Imagine a global bank with 200,000 employees falling under SEC regulations (emails need to be retained for seven years). Assuming an average of 200 emails per employee, archiving email alone leads to 7x365x200,000x200=1E11 emails under management. Average email sizes, largely due to attachments, are about 200Kb leading to a raw data volume of 1E11x200,000=2E16 bytes or 20Pbs of data.

Couple this with Instant Messaging, which has grown exponentially over the last couple of years. Instant messages may not be as large as emails, but in a regulated industry each message is a considered a record and needs to be saved (including its metadata where the metadata might be larger than the message itself).

You can see how enterprises can easily have tens of petabytes of unstructured data and hundreds of billions of transactions, and that these transactions may need to be retained for long periods of time due to the increasingly strict regulations mentioned above.

In financial services, retention periods vary between seven and 12 years, depending on the country and data type. In industries such as healthcare and defense, this can easily go up to 100 years.
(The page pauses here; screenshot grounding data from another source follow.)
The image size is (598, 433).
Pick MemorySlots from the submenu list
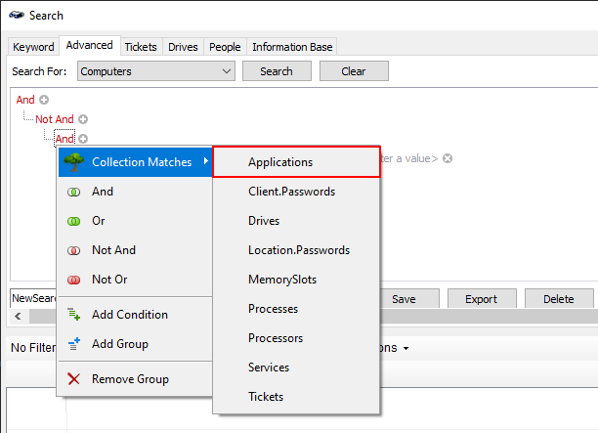(x=282, y=280)
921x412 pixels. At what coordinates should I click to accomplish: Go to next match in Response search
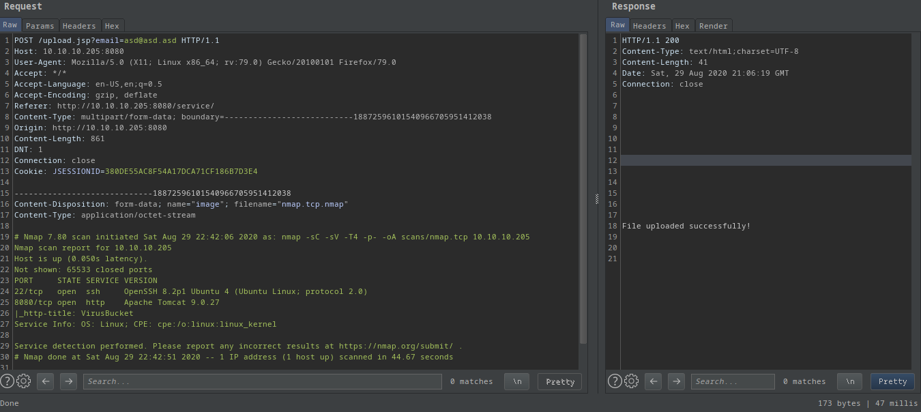pyautogui.click(x=676, y=381)
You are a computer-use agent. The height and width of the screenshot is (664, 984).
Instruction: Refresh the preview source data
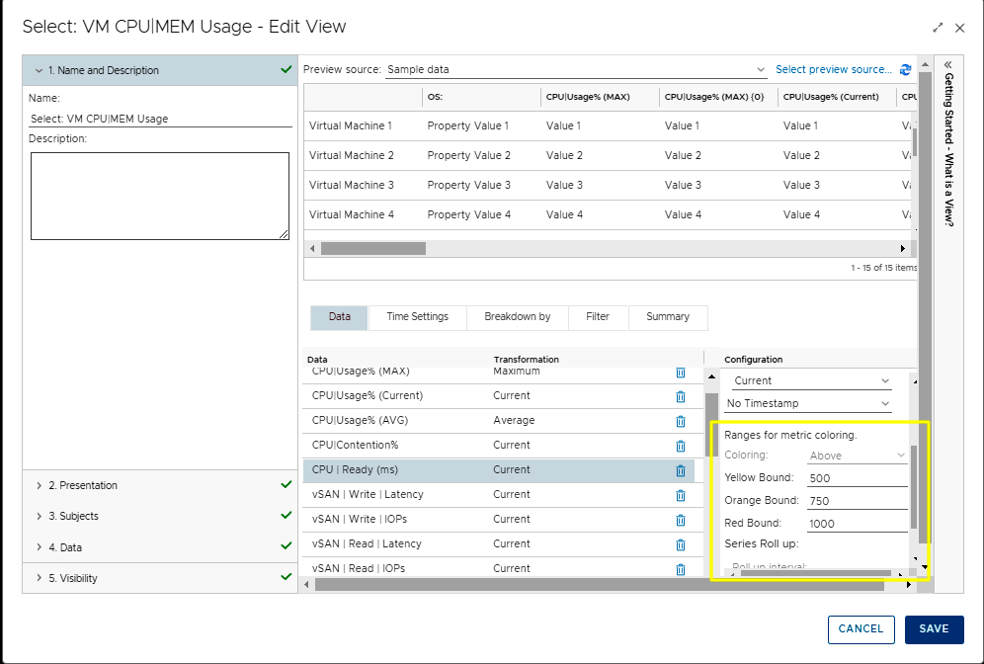coord(905,70)
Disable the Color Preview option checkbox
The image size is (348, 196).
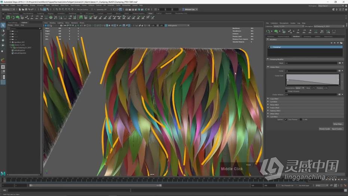pyautogui.click(x=286, y=119)
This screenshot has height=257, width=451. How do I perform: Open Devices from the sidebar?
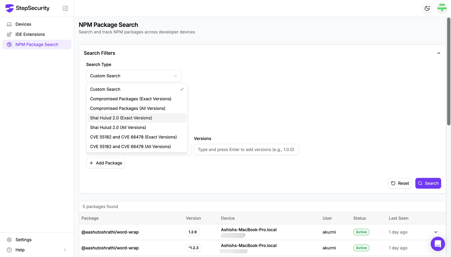click(x=23, y=24)
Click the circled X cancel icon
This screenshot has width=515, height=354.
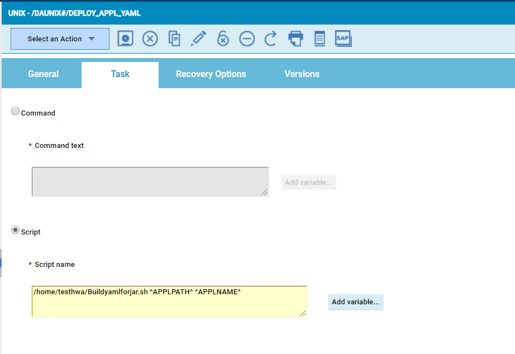click(150, 39)
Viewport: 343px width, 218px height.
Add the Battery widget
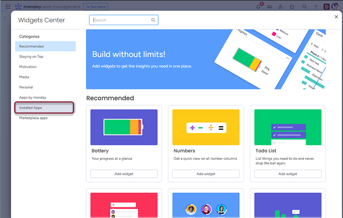click(x=124, y=174)
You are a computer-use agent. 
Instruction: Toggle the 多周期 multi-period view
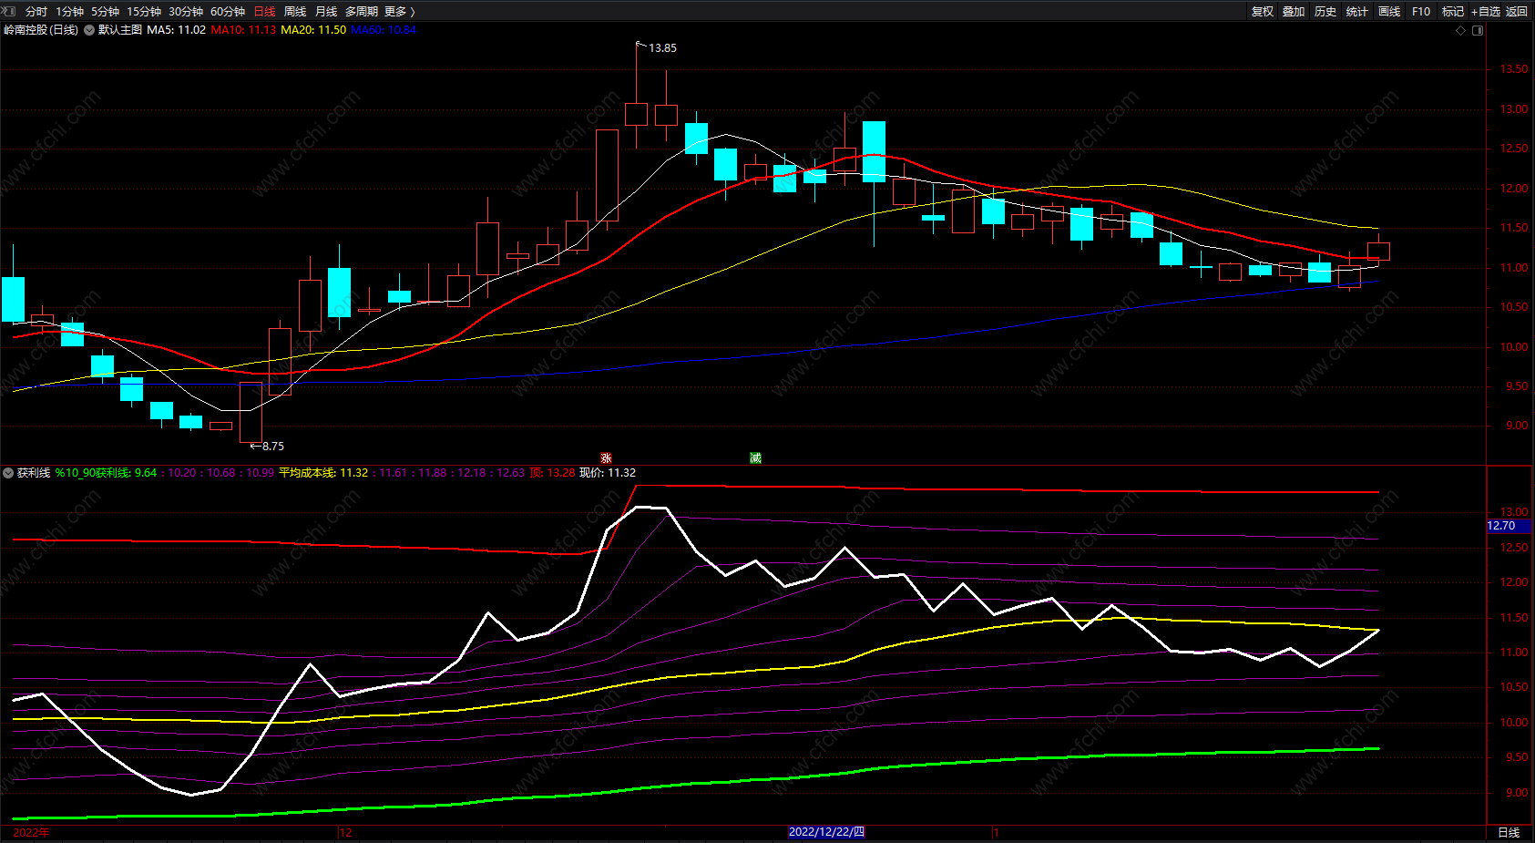[361, 12]
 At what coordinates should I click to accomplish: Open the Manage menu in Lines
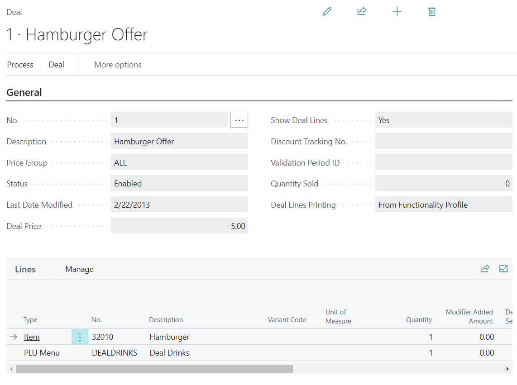79,269
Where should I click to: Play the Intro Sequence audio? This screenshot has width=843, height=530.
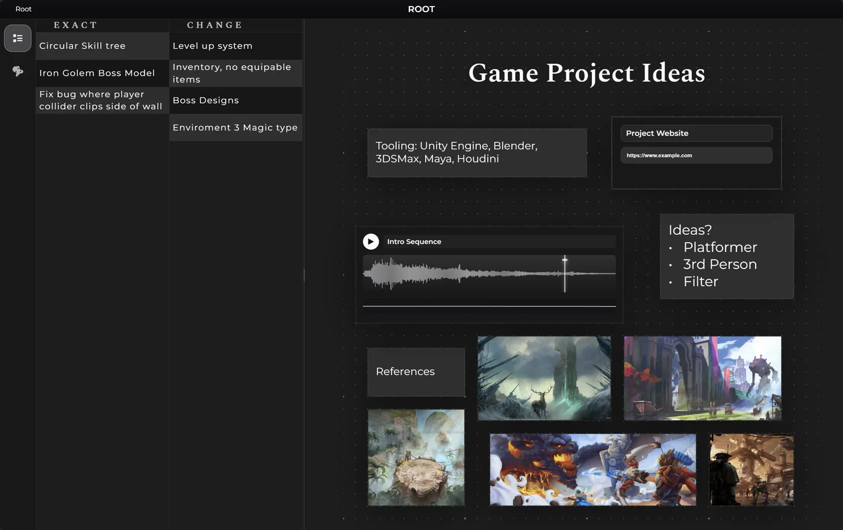pyautogui.click(x=371, y=242)
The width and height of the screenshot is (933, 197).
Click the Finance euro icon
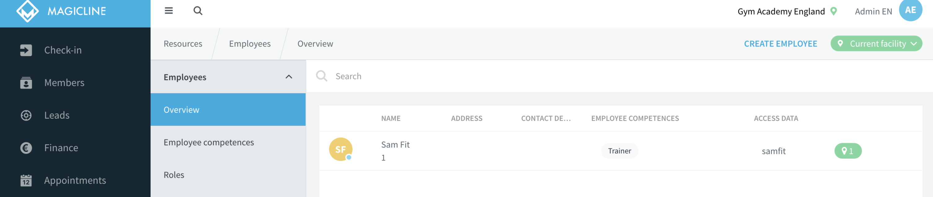[26, 148]
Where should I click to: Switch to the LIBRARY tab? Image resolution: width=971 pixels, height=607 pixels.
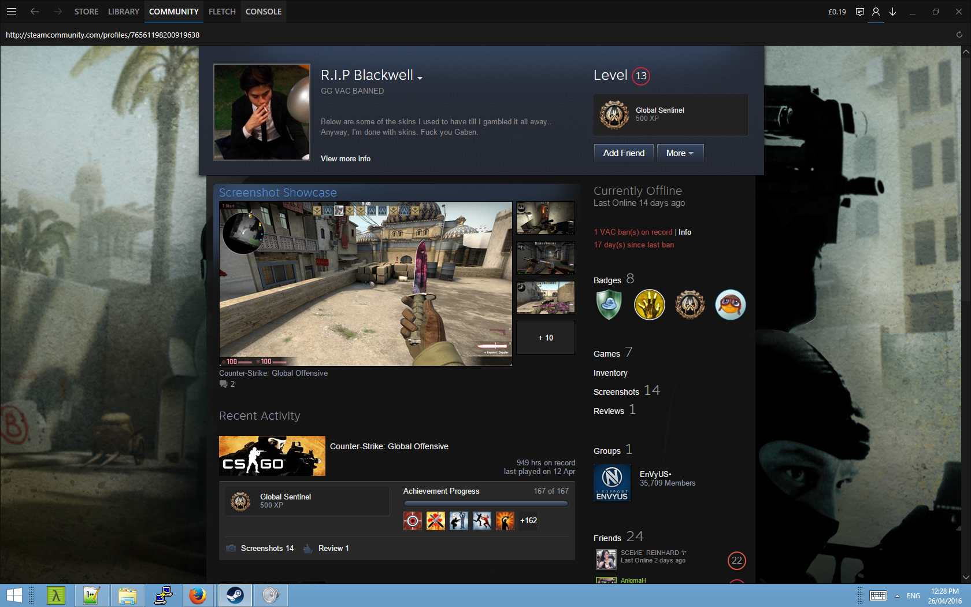click(123, 12)
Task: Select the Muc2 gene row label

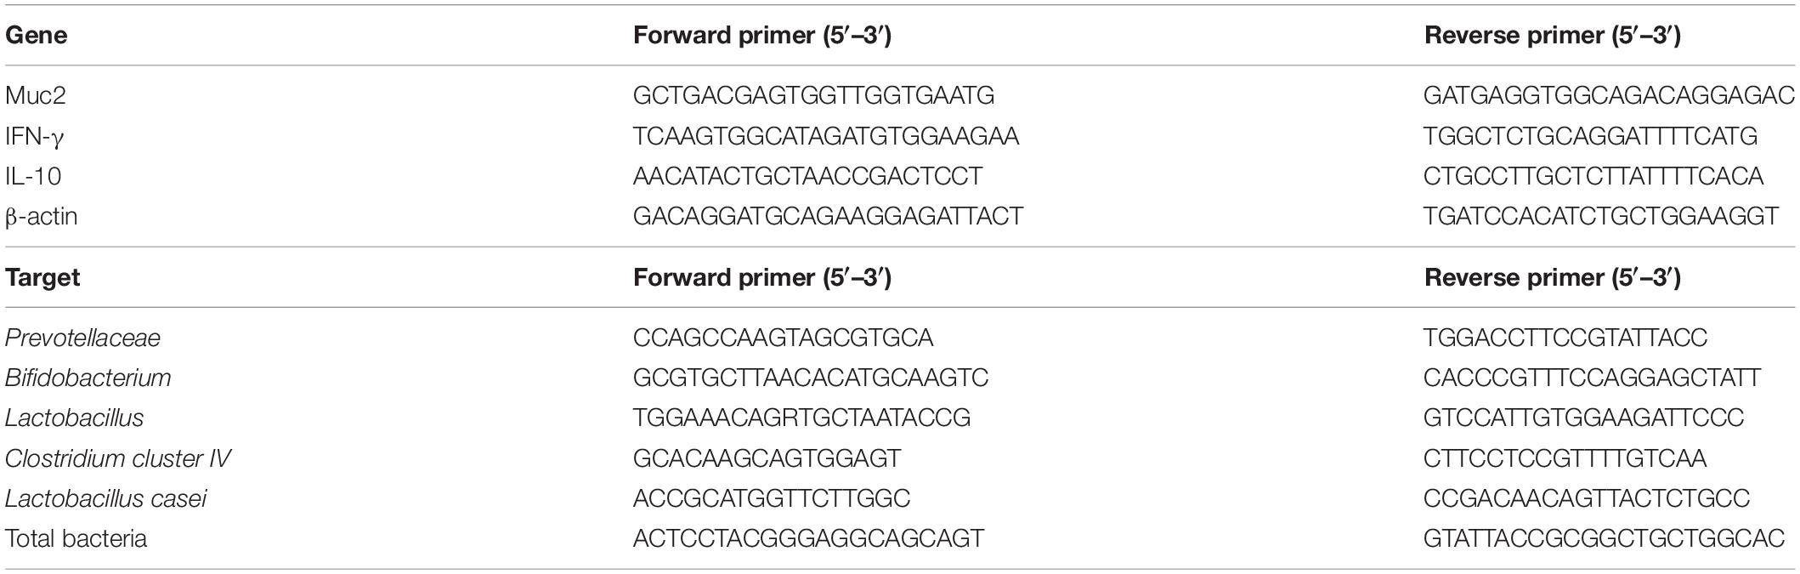Action: pyautogui.click(x=35, y=95)
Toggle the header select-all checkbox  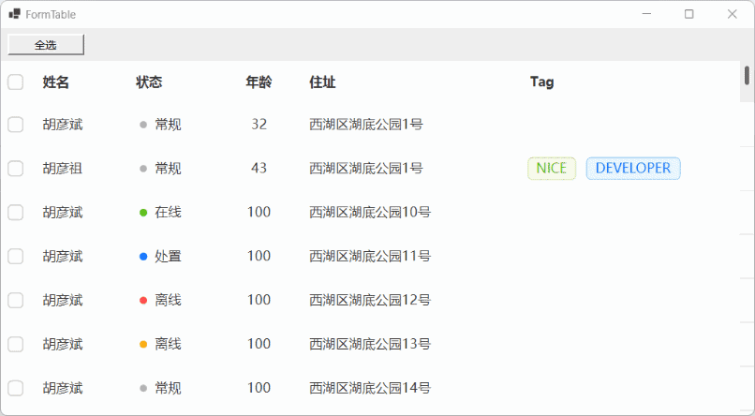point(16,82)
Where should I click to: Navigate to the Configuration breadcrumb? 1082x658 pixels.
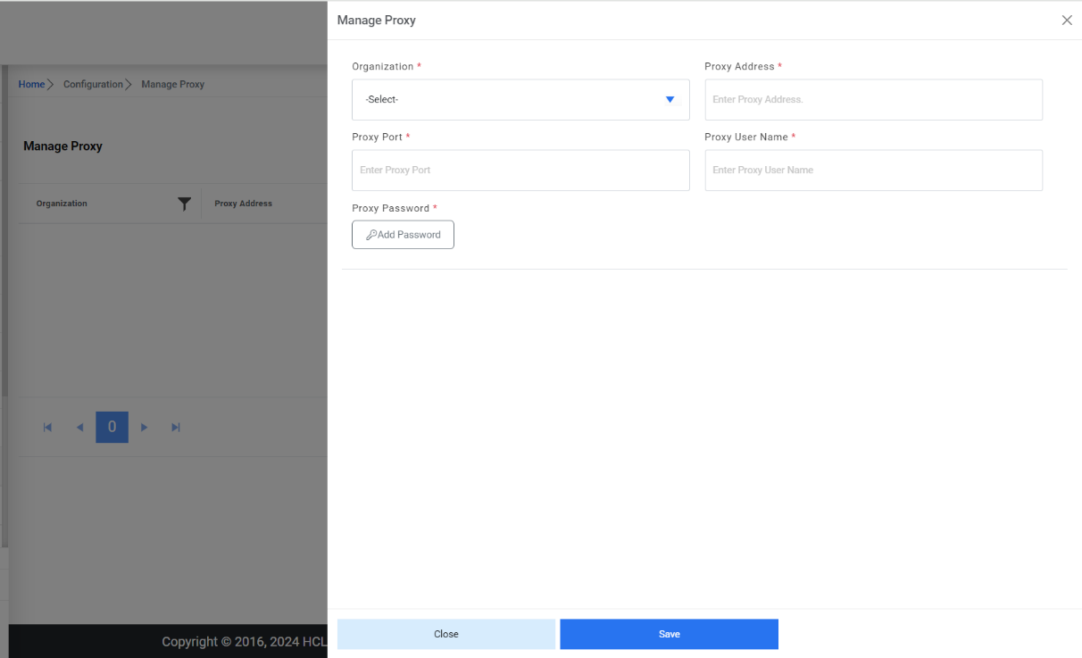point(93,84)

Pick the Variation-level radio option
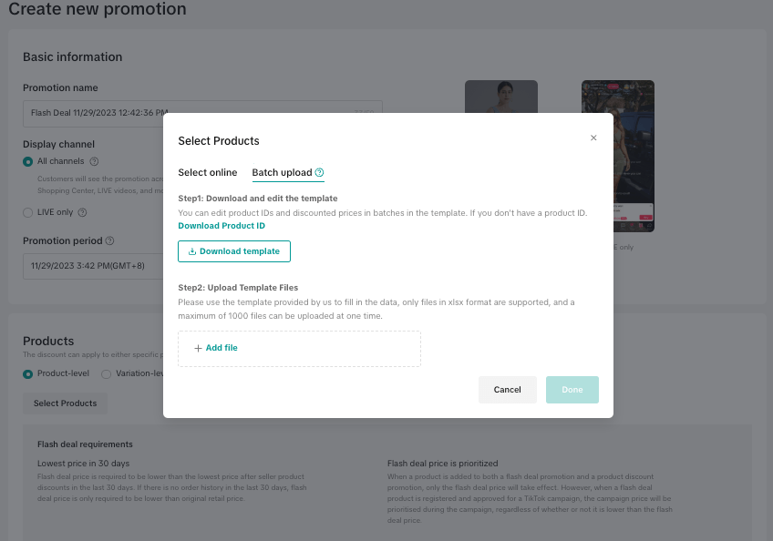coord(107,373)

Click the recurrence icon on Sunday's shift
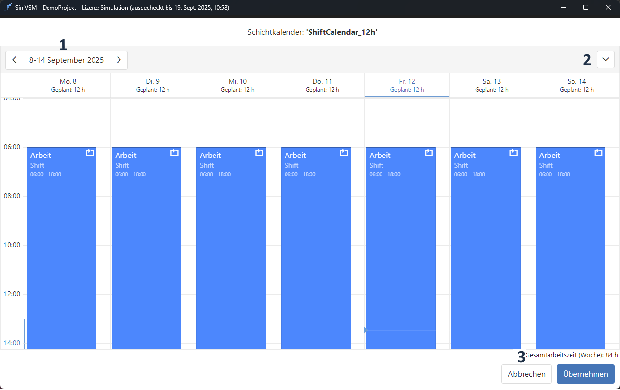pyautogui.click(x=598, y=153)
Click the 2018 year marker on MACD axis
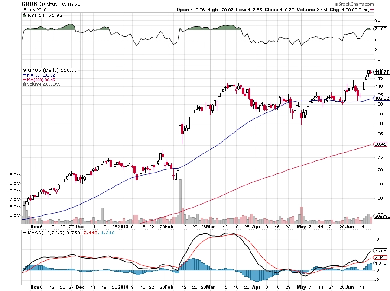Viewport: 390px width, 291px height. (123, 287)
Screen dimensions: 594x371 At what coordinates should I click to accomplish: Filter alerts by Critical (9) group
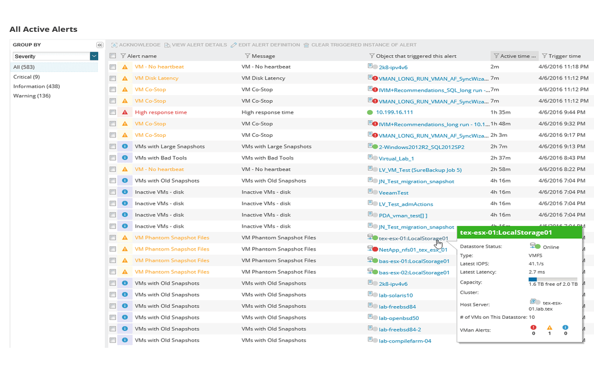[x=27, y=77]
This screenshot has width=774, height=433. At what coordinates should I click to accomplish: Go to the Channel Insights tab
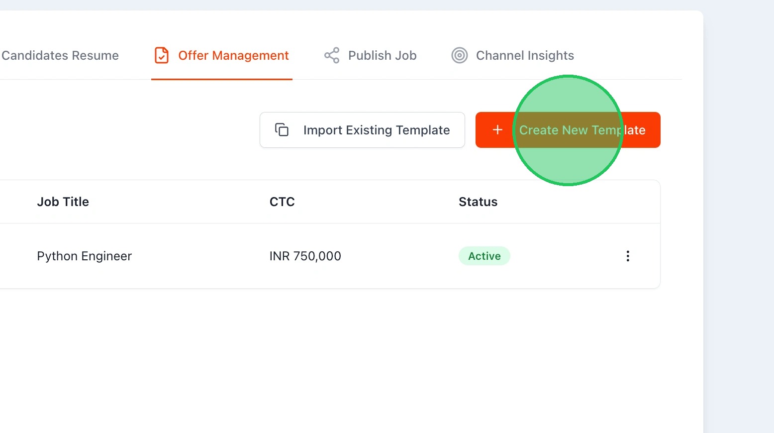click(x=525, y=55)
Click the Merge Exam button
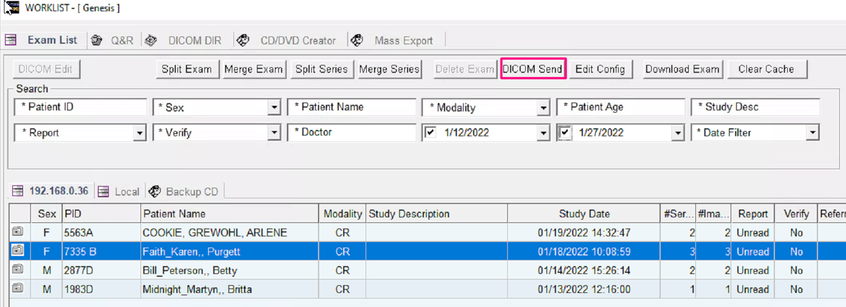This screenshot has width=846, height=307. click(253, 69)
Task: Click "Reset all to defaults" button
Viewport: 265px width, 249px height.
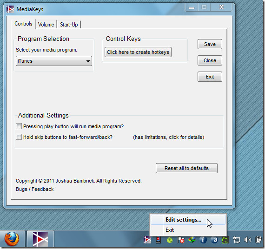Action: click(x=186, y=168)
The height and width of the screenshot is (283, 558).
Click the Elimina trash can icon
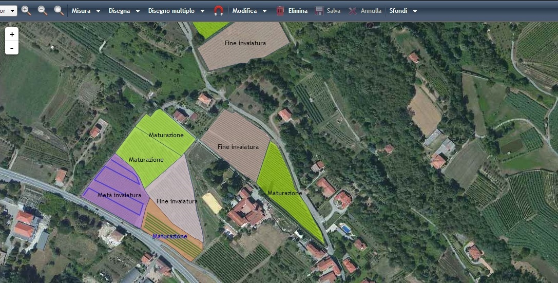click(x=280, y=11)

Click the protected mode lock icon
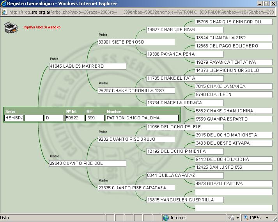(231, 218)
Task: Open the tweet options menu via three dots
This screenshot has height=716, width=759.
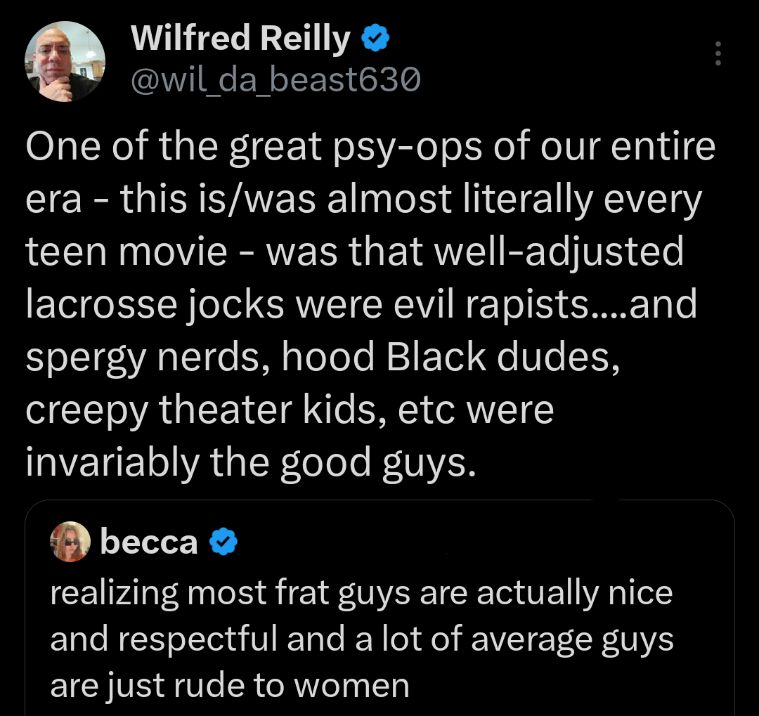Action: (x=718, y=53)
Consider the extreme impact of petabytes of data for hundreds of years.


Although somewhat counter intuitive due to the previous point, the size (cost) or footprint of an archive solution is important. Having a lightweight architecture is becoming increasingly important as new privacy laws force global enterprises to set up highly distributed archiving with geo-fencing of the data in specific countries.

Where you could have a global archive in the past with only three server locations (e.g. Americas, EMEA and APJ) customers are now faced with the fact that they need a lot of instances in different countries. The cost of managing such a global archive goes up significantly, unless your system is lightweight and easy to deploy, with the ability to handle elastic scaling.


More and more organizations are discovering the untapped potential of their historical data. With new analytics tools and machine learning capabilities, you can discover hidden gems in your archive.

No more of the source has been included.